(This chapter has been divided into two parts due to its length - Editor)
PAUL LAURENCE DUNBAR
IN one of the smaller later volumes from the pen of the dead poet, there are these lines which were brought to the writer of this sketch one summer afternoon when he had come to say thank you for some trifling service:
"Because you loved me I have much achieved;
Had you despised me then I must have failed;
But since I knew you trusted and believed,
I could not disappoint you, so prevailed."
Upon the flyleaf of the book is printed this dedication : "To................ with thanks for her long belief."
To have had a "long belief" when few others did; to read this recompense for it, now, when the heart that dictated, and the hand that wrote are both forever still, is to have a deep gratitude for some of the opportunities that life offers.

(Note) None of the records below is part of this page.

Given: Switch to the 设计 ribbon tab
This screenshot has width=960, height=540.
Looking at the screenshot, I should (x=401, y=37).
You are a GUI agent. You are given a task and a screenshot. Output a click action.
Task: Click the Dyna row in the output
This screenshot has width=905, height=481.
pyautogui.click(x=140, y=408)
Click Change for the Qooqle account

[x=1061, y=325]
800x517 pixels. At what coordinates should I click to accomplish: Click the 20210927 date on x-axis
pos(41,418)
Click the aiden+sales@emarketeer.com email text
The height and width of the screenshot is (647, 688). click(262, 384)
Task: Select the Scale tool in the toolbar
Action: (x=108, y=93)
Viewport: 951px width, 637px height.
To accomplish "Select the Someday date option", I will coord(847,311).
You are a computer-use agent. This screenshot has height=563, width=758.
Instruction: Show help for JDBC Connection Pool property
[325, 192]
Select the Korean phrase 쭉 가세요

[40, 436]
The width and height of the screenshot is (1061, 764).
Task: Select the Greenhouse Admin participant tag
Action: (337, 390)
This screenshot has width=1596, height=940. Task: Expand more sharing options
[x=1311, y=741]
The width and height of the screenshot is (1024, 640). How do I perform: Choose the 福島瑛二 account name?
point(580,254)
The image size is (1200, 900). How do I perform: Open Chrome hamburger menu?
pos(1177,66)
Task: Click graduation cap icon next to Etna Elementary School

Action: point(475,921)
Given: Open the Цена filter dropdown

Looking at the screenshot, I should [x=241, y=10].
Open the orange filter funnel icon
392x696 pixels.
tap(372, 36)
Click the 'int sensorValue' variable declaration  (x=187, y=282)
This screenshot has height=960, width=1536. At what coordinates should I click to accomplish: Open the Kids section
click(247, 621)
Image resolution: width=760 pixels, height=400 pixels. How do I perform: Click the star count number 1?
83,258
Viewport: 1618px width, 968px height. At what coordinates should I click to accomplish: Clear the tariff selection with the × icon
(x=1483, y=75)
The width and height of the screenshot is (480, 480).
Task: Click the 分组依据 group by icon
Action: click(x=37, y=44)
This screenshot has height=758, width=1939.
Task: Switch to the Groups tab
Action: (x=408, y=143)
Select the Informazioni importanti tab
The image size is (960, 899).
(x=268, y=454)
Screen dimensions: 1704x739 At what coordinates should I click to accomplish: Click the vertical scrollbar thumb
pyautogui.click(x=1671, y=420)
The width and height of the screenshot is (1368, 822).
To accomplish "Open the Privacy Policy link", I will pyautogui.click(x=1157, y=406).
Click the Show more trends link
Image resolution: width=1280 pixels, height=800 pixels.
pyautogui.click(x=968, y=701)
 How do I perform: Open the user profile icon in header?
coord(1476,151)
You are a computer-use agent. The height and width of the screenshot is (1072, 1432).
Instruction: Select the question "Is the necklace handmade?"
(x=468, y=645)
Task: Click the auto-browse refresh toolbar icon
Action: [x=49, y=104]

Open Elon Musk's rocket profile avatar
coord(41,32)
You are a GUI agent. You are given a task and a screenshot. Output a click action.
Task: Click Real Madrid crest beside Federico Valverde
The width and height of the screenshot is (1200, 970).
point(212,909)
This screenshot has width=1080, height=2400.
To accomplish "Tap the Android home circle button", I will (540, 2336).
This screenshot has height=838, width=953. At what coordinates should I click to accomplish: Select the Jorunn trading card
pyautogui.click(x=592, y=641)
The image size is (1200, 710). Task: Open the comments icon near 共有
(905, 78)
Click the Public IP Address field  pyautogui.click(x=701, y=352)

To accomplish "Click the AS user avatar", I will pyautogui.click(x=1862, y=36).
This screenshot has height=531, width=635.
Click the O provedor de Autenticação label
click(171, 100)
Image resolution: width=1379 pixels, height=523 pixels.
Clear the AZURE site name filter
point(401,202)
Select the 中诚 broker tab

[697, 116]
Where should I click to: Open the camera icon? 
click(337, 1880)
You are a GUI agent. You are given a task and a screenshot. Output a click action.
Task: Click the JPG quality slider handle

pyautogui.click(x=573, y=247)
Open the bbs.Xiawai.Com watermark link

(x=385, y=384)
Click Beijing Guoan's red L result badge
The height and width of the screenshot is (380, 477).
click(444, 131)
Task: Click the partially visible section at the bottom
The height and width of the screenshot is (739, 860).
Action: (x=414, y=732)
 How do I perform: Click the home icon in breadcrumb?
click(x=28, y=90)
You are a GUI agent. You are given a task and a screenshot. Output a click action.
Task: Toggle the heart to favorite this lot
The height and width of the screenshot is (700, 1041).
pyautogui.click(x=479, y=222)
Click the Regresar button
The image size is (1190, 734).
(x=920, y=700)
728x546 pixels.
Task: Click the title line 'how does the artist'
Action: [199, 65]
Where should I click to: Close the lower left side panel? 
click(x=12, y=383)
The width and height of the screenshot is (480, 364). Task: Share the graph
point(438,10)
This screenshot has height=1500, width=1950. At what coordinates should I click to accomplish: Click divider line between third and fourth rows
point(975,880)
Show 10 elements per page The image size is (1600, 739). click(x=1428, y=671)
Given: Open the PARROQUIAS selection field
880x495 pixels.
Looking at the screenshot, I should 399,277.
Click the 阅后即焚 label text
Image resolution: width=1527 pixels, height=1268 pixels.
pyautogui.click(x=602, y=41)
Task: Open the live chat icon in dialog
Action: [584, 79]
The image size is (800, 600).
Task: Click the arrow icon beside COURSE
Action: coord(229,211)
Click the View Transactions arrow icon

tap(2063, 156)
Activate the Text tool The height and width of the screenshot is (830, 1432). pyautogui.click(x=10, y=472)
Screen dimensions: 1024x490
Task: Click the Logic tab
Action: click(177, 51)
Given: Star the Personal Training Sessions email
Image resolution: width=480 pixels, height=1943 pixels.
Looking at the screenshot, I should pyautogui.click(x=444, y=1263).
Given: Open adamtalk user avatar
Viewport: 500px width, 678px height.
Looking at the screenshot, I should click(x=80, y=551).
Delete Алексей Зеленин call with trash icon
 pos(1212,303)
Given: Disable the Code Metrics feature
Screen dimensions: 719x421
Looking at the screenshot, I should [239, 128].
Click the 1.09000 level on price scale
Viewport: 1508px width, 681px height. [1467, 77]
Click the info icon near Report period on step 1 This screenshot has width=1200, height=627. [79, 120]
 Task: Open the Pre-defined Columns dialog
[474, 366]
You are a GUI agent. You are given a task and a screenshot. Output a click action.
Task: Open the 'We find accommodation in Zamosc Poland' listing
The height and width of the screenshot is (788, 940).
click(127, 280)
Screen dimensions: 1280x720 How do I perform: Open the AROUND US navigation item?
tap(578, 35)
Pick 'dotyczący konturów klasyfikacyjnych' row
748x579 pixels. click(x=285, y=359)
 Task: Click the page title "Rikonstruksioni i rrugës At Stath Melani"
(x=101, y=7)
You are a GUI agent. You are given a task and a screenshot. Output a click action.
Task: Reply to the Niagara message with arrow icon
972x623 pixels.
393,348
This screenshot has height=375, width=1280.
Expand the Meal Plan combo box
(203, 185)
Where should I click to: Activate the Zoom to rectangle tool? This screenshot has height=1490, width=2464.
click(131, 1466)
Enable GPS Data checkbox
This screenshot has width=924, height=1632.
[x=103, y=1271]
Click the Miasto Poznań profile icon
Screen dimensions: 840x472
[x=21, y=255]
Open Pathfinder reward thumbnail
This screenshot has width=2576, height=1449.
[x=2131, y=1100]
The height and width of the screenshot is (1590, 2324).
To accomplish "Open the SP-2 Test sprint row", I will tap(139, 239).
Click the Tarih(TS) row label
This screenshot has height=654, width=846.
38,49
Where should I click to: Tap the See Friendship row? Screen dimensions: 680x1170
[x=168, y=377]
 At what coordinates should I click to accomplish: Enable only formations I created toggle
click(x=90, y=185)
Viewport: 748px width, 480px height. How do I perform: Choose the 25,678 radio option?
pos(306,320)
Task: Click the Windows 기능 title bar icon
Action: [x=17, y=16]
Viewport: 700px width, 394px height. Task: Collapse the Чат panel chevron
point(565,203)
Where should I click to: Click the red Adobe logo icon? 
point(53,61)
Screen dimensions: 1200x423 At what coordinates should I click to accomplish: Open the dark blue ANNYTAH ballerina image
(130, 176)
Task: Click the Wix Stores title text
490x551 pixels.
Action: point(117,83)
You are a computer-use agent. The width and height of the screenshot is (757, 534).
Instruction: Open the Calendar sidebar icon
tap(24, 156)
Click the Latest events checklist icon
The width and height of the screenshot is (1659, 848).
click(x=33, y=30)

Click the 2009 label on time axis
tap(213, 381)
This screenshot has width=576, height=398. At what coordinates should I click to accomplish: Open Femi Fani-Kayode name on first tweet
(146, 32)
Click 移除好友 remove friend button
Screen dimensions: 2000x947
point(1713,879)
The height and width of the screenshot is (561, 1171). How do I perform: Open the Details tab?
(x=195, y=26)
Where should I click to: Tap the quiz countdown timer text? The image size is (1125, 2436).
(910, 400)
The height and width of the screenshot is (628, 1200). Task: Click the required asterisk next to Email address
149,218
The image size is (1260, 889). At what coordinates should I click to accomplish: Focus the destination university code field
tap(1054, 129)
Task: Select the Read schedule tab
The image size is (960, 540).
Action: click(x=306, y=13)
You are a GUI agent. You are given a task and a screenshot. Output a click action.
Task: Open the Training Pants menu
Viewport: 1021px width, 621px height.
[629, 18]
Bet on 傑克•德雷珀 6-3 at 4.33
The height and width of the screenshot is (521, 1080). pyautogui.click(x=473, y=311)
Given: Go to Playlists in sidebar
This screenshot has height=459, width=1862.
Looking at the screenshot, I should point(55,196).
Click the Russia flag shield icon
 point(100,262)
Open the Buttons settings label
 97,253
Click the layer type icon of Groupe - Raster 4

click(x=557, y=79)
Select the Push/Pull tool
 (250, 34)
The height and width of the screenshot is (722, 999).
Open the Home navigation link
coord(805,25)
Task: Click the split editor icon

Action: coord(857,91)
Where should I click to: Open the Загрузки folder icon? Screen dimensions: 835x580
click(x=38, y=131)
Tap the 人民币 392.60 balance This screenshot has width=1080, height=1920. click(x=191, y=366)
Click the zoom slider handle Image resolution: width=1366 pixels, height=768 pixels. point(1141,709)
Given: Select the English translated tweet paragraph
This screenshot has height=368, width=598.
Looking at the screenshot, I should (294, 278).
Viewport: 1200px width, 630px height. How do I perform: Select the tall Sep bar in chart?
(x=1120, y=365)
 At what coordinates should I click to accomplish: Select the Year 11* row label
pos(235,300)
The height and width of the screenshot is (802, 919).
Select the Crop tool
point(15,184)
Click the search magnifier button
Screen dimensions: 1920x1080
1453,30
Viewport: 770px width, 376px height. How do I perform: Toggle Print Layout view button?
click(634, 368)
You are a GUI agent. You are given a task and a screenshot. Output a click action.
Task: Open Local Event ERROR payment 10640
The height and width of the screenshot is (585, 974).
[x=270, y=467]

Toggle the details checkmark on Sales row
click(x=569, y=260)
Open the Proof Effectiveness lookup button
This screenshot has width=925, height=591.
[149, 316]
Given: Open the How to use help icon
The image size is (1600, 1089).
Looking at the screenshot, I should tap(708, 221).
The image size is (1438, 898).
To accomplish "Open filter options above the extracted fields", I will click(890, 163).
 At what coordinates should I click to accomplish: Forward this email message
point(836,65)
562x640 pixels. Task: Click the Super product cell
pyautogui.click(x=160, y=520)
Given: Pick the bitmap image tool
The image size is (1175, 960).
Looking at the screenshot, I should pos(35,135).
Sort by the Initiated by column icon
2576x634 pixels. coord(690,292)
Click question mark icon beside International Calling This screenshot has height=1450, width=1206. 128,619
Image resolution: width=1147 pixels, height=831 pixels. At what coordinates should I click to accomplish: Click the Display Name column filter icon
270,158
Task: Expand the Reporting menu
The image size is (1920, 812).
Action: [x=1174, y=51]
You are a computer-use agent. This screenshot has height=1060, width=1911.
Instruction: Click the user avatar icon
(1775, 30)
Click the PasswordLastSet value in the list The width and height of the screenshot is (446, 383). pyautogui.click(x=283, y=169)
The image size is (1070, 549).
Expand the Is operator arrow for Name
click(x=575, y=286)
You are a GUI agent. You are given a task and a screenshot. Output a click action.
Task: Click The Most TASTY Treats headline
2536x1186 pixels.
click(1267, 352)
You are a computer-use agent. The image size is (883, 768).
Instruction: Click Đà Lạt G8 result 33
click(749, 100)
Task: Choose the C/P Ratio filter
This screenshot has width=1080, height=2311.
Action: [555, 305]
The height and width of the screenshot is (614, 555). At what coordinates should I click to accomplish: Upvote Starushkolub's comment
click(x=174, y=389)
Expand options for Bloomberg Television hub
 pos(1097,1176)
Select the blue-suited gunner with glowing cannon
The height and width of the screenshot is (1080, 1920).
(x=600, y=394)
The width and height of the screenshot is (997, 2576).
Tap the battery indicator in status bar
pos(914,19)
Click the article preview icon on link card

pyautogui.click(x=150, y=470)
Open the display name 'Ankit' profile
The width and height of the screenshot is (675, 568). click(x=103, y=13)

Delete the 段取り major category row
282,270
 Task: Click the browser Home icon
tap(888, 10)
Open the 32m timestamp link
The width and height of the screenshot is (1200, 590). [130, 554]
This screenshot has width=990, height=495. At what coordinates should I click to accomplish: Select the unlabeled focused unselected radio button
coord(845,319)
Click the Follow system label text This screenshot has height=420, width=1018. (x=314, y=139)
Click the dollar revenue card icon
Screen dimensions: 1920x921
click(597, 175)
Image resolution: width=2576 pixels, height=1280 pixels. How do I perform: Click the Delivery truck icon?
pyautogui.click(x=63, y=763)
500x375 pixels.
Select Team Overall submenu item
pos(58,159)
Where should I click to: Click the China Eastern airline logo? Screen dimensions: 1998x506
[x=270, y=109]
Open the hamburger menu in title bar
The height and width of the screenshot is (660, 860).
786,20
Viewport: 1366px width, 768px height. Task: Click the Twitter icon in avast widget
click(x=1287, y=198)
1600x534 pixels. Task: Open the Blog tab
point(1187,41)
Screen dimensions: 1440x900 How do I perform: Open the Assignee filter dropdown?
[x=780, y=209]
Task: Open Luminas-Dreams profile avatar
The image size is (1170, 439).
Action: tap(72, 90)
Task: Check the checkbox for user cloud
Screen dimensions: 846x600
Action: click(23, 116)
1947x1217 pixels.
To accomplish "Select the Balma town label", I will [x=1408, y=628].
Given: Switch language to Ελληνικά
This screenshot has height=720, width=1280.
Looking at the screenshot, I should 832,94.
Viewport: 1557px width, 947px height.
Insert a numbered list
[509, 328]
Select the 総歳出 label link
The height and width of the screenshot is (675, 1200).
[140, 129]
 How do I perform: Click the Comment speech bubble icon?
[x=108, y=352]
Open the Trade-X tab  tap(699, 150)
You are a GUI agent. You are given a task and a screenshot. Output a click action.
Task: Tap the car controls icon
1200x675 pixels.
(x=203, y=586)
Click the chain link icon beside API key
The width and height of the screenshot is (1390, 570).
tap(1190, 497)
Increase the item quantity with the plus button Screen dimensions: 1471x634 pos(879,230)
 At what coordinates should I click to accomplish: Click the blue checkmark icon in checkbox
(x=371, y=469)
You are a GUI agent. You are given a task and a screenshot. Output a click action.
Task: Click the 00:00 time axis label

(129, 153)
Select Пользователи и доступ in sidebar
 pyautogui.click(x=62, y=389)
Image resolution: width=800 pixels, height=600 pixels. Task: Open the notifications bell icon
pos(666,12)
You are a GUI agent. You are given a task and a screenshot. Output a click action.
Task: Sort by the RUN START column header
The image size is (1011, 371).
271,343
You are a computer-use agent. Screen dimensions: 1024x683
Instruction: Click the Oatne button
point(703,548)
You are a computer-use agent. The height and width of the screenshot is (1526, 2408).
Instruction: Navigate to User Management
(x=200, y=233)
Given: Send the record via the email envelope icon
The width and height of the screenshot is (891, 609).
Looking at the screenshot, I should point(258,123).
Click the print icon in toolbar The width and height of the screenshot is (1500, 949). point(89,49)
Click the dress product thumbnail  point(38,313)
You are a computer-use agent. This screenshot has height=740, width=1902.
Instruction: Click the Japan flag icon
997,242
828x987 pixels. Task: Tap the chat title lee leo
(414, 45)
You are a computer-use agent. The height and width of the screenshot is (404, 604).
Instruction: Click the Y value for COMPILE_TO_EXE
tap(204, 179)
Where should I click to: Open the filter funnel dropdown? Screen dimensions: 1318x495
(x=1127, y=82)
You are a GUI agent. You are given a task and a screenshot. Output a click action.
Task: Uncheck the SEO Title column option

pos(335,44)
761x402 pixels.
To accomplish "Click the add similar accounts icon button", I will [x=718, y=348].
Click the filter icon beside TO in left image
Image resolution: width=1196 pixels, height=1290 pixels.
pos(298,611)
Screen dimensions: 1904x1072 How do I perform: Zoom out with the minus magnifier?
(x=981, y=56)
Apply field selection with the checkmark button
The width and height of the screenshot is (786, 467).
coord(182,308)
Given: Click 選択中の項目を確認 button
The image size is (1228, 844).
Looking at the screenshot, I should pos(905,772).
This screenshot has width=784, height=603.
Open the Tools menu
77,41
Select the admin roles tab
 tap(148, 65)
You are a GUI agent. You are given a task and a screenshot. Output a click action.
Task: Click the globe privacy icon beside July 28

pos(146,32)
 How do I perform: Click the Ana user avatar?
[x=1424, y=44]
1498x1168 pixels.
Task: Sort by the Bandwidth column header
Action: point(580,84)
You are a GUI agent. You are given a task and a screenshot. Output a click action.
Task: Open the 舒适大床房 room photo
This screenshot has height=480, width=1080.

In 1891-92, the patrons of a certain dress-making establishment, in one of our public buildings, noticed that the elevator boy was always reading. This is not, in itself, remarkable. The yellow literature of the day finds its widest field among the employed boys in town-town offices. But this elevator boy was reading Tennyson and Shakespeare, and he was black. In the dim light that came down the shaft, with his hands at work on the ropes, and the throb of the engine in his ears, he was feeding his soul. All other avenues of work were closed to him. With a good common-school education, and a diploma from the high school, no clerical work was open to Paul Dunbar. His race shut him out. Judge Dustin has written since the poet's death, that he wonders the exasperating discouragements of those early years did not drive the boy to self-destruction. Time and again was he recommended for clerical positions to be refused because office men would not associate with a negro; time and again was he turned away from the manual work, because he was told that he was "fit for something better." In the meantime there was the elevator, and it helped to make a living for himself and his mother.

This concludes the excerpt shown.